Saber entrar e saber sair de cena. Saber conectar-se. A dimensão cênica transborda inúmeras
fronteiras, algo que sugere, portanto, compreensões e percepções cambiantes para contextos que
transmutam, inclusive, dentro de um mesmo acontecimento. Faz-se necessário perscrutar algumas
dinâmicas para encontrarmos linhas-guia que desdobrem as inclinações de cada elemento da
encenação. O “porque” e o “onde” cênicos, por exemplo, cabem à autoria. É no ato criativo de
estipular a trama que se estabelecem as coordenadas para “o que” e “quem” deverá entrar em cena,
mediante certos encadeamentos narrativos que podem ou não determinar um local para o desenrolar
da ação. O “como” cênico é, em grande parte, atribuição da performance. Por cima do texto, das ações
e de outros elementos pré-estabelecidos, sobrepõe-se uma partitura que envolve o tom com que são
ditas as frases, eventuais pausas, gestos surgidos no calor do momento, grunhidos. O “como” pode
até ser sugerido na rubrica, mas jamais será imposto pelo texto. Já o “quando” nos leva à outra
concepção. O quando já foi explicado, de certo modo, pelo “porque”, o “onde” e o “como”. Tais
vetores já oferecem bastante pano pra manga no âmbito do pensamento artístico, tornando-o um tanto
secundário, caso este seja o enfoque. É na cena cotidiana que o “quando” ganha contornos de primeira
grandeza. Nos diálogos que ocorrem em nosso dia-a-dia não existe a possibilidade de pré-fixar o que
será dito, tanto em termos qualitativos quanto quantitativos, ou seja, o que será dito e o quanto será
dito. Este cenário tem o fluxo como elemento chave, e o modo como será conduzido o diálogo de-
penderá da sensibilidade daqueles que participam, no que tange a observação do comportamento do
interlocutor, bem como da sequência de palavras utilizadas. Tal como numa dança em dupla, devemos
compreender o momento em que conduzimos, o momento em que somos conduzidos ou certas zonas
de indiscernibilidade em que essas definições estão borradas, seja porque algo está prestes a ser
definido ou porque a própria dinâmica não sugere algum tipo de definição.
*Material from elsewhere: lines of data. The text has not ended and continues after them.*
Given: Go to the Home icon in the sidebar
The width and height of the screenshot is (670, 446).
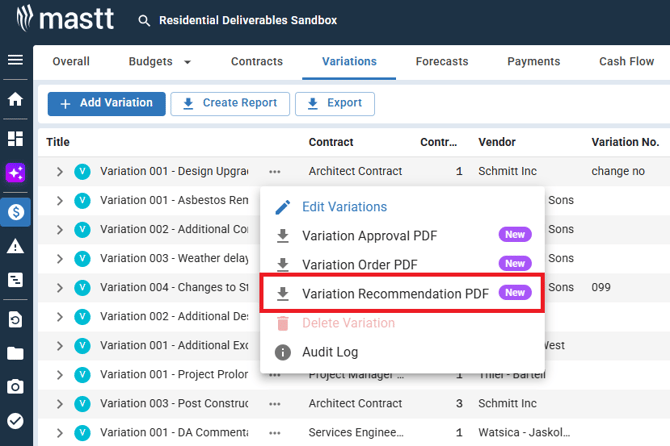Looking at the screenshot, I should pyautogui.click(x=15, y=100).
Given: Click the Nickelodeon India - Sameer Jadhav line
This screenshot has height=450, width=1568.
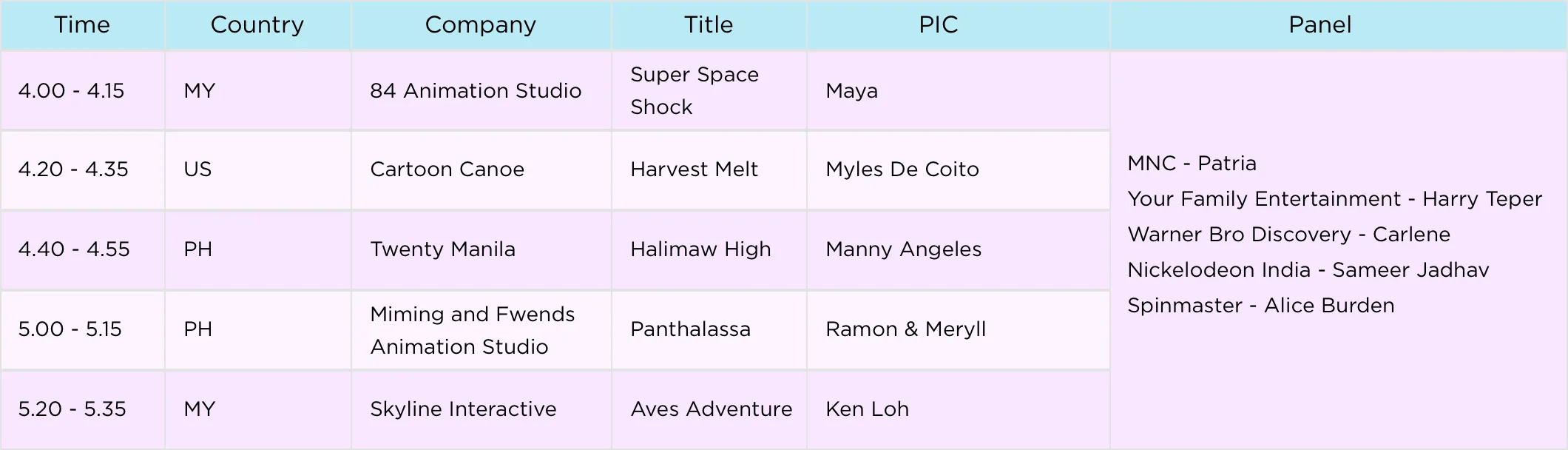Looking at the screenshot, I should pos(1308,270).
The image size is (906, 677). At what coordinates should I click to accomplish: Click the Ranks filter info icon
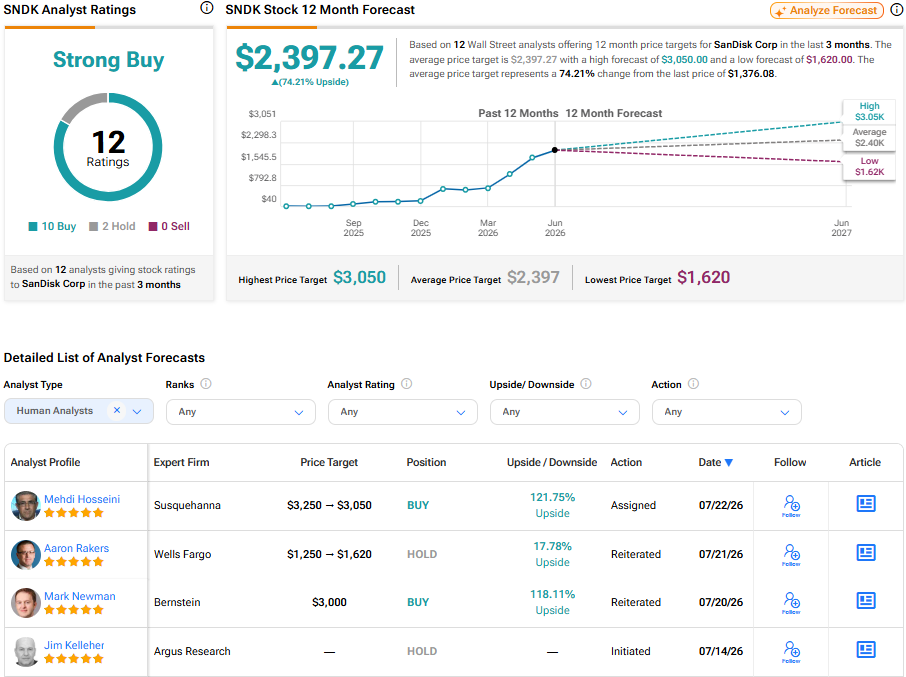coord(206,384)
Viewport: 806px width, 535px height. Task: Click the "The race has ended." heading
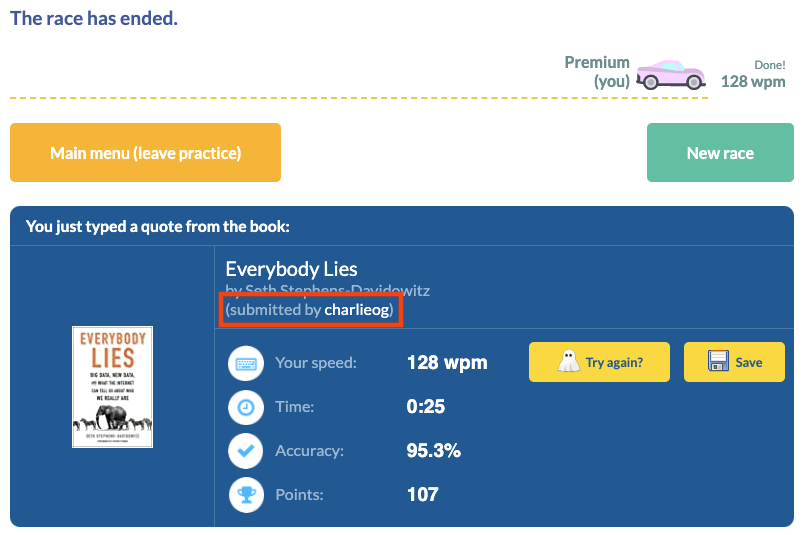[x=94, y=18]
O problema, no sentido
desagradável do termo, surge quando uma das duas pessoas age como se estivesse sozinha,
atrapalhando o andamento do processo por conta de gestos exagerada e talvez prolongadamente auto-
centrados, restando ao par apenas revirar os olhos discretamente e lamentar. Com as palavras ocorre
algo bastante similar.
Quando calar. Quando falar. Quando pausar. Eis os componentes da orquestração dialógica.
Na medida em que o enredo da vida está em permanente construção e reconstrução, o objetivo das
personagens, que somos nós, seres de carne, ossos e sonhos, não está totalmente claro. Isso não
impede que as características dos contextos em que as conversas ocorrem produzam um tom, uma
frequência afetiva, lógica, sensorial, em que cada lance, cada atualização poderá produzir mais fluidez
ou, em contrapartida, o naufrágio do diálogo. O “quando” dialógico sugere o “quanto” dialógico.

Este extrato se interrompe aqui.